Leon Pahole

MongoDB: aggregation framework

4 minMongoDB

Written by Leon Pahole

Connect with me:

Cover image source: Mika Baumeister on Unsplash

Post contents: This blog posts includes some notes I took while studying the aggregation framework at the MongoDB university.

The aggregation framework of MongoDB allows us to process the data using various filters, data shaping operations, group operations and more. We can imagine it as a conveyor belt that takes the data from one stop to the next, and doing some operations on the data until it spits out the result.

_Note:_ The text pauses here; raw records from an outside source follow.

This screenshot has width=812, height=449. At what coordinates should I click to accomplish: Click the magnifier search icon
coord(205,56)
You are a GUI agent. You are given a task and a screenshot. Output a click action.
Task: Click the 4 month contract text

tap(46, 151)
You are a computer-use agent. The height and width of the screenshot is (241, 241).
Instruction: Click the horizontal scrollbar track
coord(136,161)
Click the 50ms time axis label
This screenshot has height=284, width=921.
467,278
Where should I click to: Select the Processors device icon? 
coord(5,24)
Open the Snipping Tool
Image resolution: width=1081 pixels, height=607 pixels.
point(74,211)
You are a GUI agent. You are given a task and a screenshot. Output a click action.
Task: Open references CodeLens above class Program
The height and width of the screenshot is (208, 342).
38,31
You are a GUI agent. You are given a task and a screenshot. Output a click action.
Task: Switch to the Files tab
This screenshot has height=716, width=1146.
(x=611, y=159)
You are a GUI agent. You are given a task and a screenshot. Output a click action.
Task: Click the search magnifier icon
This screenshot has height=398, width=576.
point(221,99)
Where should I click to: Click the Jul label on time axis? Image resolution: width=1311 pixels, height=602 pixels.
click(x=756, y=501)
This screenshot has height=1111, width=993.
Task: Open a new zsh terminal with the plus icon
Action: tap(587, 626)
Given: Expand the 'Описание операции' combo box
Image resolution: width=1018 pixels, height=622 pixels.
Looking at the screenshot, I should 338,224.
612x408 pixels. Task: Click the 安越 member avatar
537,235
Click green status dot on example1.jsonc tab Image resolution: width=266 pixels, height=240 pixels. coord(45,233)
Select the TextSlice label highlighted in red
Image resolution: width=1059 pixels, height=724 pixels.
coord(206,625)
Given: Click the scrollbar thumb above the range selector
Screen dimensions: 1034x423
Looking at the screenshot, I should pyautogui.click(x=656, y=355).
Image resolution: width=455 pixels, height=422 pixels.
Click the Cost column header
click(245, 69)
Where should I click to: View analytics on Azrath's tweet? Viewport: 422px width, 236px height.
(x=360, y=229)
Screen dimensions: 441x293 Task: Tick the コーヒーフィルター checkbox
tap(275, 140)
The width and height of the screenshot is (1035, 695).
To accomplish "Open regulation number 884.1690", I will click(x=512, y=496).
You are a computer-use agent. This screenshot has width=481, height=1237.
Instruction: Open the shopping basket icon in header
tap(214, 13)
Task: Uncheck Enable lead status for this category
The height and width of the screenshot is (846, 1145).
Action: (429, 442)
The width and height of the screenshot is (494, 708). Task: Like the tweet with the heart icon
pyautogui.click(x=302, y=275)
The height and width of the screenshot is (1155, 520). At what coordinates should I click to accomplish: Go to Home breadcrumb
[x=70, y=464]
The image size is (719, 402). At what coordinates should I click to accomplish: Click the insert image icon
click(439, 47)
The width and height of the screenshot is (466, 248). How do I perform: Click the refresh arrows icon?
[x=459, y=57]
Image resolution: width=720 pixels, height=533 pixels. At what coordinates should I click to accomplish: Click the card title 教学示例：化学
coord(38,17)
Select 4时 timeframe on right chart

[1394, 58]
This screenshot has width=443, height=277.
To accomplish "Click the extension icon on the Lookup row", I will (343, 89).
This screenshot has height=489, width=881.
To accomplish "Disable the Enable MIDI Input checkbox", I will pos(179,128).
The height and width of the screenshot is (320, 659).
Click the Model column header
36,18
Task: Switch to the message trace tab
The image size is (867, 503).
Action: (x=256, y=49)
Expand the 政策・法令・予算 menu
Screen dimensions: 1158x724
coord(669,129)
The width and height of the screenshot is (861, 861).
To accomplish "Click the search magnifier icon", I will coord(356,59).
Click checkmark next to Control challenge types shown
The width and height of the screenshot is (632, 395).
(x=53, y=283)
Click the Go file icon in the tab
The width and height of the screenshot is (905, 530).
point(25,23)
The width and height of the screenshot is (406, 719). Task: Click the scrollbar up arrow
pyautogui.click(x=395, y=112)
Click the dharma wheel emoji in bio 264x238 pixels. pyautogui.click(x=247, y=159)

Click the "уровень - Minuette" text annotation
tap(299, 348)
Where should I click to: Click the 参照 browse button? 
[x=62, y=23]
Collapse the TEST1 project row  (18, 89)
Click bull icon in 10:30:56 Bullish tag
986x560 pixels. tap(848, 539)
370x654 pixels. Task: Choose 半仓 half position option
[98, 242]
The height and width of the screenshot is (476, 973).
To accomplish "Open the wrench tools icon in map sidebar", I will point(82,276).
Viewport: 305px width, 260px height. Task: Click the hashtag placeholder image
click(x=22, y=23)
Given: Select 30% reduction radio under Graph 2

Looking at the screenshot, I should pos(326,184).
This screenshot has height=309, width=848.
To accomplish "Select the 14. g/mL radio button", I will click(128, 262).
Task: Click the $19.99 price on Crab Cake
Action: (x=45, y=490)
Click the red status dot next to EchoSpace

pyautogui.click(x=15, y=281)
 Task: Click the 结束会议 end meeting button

I wrote a few notes for reference while taking the course at the MongoDB university. I also linked up everything with the documentation page.

Operators

  • $match: equivalent to filter in javascript. Only allows documents that meet the criteria to pass.

  • $project: equivalent to map in javascript. You can derive new attributes, exclude or include certain attributes and in general reshape the data.

  • $addFields: similar to $project, but it allows us to add new fields and keep the old ones.

  • $limit: allows us to limit the amount of results to a certain number.

  • $skip: allows us to skip documents in results. Usually used after sort.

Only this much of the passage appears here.